The widespread use of opioid drugs for nonmedical or recreational purposes has contributed to escalating rates of addiction, drug overdoses, and drug-related deaths. As a result, simple and efficient urine drug testing is critical for clinicians to monitor compliance and to prevent medication diversion. LC-MS/MS provides superior sensitivity and specificity while providing detailed information on the presence of individual drugs and their metabolites. However, the complexities of workflow and instrument operation, along with the requirements of highly trained personnel to troubleshoot and interpret results, present major challenges to clinical laboratories.
In this study, we leveraged upgraded instrumentation to develop and validate a new LC-MS/MS assay allowing us to simplify and improve workflows and data analysis.
Urine specimens were centrifuged and the resulting supernatants were diluted with internal standards by a robotic liquid handler. Sixteen opioids were quantified by using gravimetrically-prepared calibrators, while tramadol and 7 glucuronide-metabolites were detected qualitatively with a single-point cut-off calibrator.

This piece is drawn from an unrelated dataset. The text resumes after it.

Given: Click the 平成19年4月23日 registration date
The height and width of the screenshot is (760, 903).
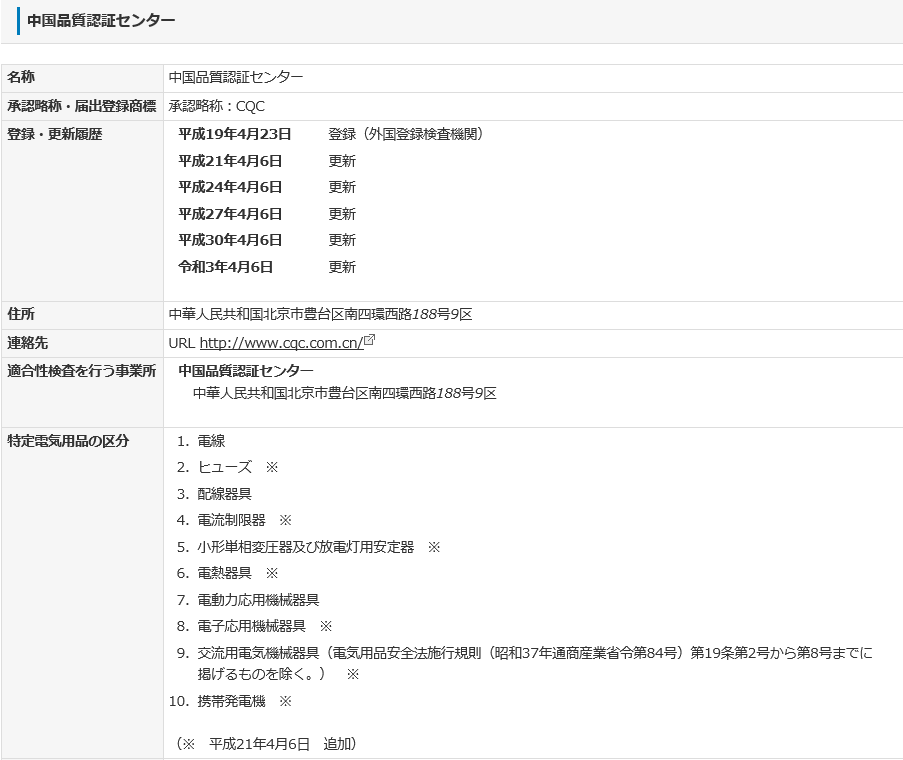Looking at the screenshot, I should [x=235, y=134].
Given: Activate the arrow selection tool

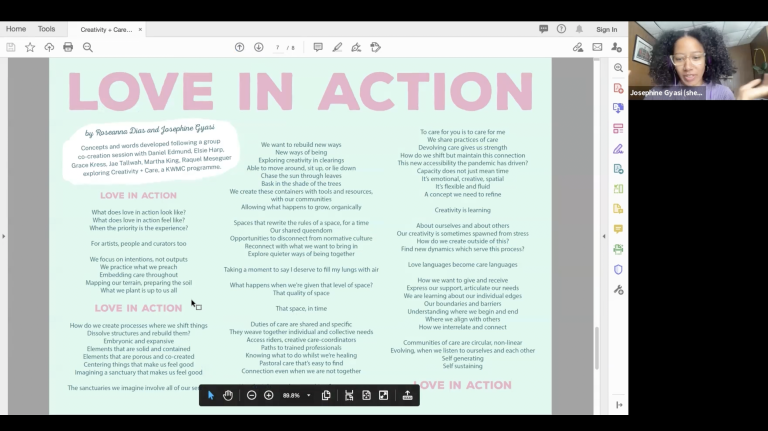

The assay was developed and validated simultaneously on two identical Waters Acquity UPLC/Xevo TQXS LC-MS/MS systems. The assay performance was evaluated following CLSI C62-A guidelines and the results were correlated to a previous version of the assay using two Waters Acquity UPLC/Xevo TQMS systems. An in-house developed web-based software application was implemented for quality assurance and for simplifying pathologist review and interpretation.
By modifying the chromatographic gradient, isobaric oxycodone and oxycodone metabolite interferences in the codeine and codeine-6 glucuronide transitions were well-resolved compared to the previous assay. The upgraded mass spectrometers provided better sensitivity and greater dynamic range, which enabled us to expand the analytical measurement ranges with a single injection of one diluted sample. Among all the analytes, intra- and inter-assay imprecision was less than 10% and carryover was less than 0.01%. The lower limit of the measuring interval was less than 5, 0.1, 20, and 200 ng/mL for most opioids, fentanyl, tramadol and opioid glucuronides, and ethyl glucuronide, respectively. The correlation coefficients were >0.95 for quantitative analytes compared to the previous assay. Acceptable limits of relative retention times, ion ratios, and internal standard peak areas were established during validation and included in the web-based software application for quality assurance purposes.
A simplified "dilute-and-shoot" LC-MS/MS opiate assay was developed and validated. The improved analysis maintains clinical requirements while eliminating isobaric interferences, reducing turnaround time, and doubling testing capacity. The combination of analytical and workflow improvements demonstrated in this work lay the groundwork to improve the efficiency of other complexes LC-MS/MS assays in our laboratory.